== MATERIAL PROVIDED ==
Segment Open

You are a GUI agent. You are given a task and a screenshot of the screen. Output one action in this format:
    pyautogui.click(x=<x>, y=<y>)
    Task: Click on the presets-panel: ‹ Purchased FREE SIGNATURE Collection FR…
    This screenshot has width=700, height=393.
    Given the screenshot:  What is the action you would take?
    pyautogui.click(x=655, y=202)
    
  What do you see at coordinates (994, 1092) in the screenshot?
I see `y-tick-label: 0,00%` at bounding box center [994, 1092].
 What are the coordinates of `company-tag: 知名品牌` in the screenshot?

Segment Closed
Segment Open

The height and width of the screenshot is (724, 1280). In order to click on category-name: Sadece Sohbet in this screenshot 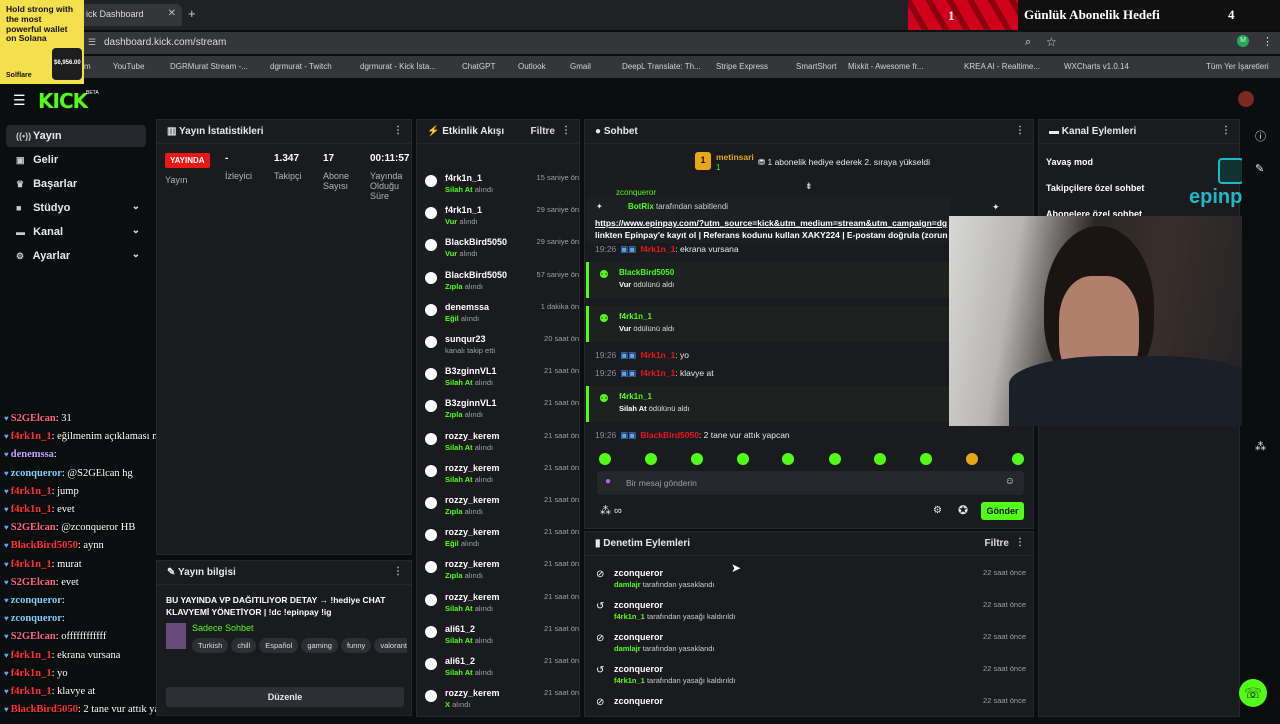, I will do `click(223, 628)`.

Segment Closed

== WHAT NEEDS TO BE DONE ==
Rewrite the entries starting at the line containing "You are a GUI" and ending at the line containing "What are the", swapping "Output" for "Return" and leaving everything else the same.

== RESPONSE AREA ==
You are a GUI agent. You are given a task and a screenshot of the screen. Return one action in this format:
    pyautogui.click(x=<x>, y=<y>)
    Task: Click on the presets-panel: ‹ Purchased FREE SIGNATURE Collection FR…
    This screenshot has width=700, height=393.
    Given the screenshot:  What is the action you would take?
    pyautogui.click(x=655, y=202)
    
  What do you see at coordinates (994, 1092) in the screenshot?
I see `y-tick-label: 0,00%` at bounding box center [994, 1092].
 What are the coordinates of `company-tag: 知名品牌` in the screenshot?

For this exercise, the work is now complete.